---- Working data
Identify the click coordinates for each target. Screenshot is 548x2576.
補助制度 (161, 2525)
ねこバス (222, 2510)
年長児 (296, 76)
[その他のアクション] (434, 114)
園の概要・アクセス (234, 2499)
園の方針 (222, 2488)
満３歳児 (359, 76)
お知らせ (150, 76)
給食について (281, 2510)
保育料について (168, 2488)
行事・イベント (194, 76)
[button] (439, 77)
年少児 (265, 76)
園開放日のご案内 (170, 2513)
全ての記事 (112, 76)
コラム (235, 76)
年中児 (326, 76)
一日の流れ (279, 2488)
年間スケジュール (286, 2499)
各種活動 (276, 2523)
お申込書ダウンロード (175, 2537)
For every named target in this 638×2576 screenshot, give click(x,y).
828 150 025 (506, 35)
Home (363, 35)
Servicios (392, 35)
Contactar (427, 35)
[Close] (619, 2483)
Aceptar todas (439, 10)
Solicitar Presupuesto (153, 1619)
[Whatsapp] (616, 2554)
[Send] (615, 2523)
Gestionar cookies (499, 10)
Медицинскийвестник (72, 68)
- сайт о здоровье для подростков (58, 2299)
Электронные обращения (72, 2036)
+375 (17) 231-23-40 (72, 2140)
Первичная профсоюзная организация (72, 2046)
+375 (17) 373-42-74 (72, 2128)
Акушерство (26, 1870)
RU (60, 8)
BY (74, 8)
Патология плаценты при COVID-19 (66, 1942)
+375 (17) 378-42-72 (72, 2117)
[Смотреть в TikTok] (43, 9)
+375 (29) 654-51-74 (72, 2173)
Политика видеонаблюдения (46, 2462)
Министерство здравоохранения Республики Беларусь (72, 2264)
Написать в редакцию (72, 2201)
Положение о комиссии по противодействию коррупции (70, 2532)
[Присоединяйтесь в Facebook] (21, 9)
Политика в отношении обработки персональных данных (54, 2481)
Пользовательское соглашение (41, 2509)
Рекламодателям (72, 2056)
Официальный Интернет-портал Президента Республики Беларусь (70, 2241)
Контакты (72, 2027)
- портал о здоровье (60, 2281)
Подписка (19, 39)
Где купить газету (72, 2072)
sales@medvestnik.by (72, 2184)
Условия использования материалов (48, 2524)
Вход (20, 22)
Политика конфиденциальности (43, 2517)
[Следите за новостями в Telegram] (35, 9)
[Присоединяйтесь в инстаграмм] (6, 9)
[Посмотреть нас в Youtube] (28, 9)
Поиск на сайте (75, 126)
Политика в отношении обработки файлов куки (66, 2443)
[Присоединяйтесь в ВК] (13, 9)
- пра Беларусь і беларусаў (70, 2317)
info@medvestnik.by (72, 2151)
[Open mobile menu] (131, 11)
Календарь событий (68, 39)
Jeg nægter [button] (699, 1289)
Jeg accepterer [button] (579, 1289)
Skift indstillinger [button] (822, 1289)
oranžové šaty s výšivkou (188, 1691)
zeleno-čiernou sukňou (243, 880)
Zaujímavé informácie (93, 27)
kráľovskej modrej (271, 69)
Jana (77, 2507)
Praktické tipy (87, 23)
--------
• [What you will do]
Using the entries above, return exactly the lines from the line with "補助制度 (161, 2525)" to the line with "Первичная профсоюзная организация (72, 2046)", counting both of those lines.

• [Written response]
補助制度 (161, 2525)
ねこバス (222, 2510)
年長児 (296, 76)
[その他のアクション] (434, 114)
園の概要・アクセス (234, 2499)
園の方針 (222, 2488)
満３歳児 (359, 76)
お知らせ (150, 76)
給食について (281, 2510)
保育料について (168, 2488)
行事・イベント (194, 76)
[button] (439, 77)
年少児 (265, 76)
園開放日のご案内 (170, 2513)
全ての記事 (112, 76)
コラム (235, 76)
年中児 (326, 76)
一日の流れ (279, 2488)
年間スケジュール (286, 2499)
各種活動 (276, 2523)
お申込書ダウンロード (175, 2537)
For every named target in this 638×2576 screenshot, give click(x,y).
828 150 025 (506, 35)
Home (363, 35)
Servicios (392, 35)
Contactar (427, 35)
[Close] (619, 2483)
Aceptar todas (439, 10)
Solicitar Presupuesto (153, 1619)
[Whatsapp] (616, 2554)
[Send] (615, 2523)
Gestionar cookies (499, 10)
Медицинскийвестник (72, 68)
- сайт о здоровье для подростков (58, 2299)
Электронные обращения (72, 2036)
+375 (17) 231-23-40 (72, 2140)
Первичная профсоюзная организация (72, 2046)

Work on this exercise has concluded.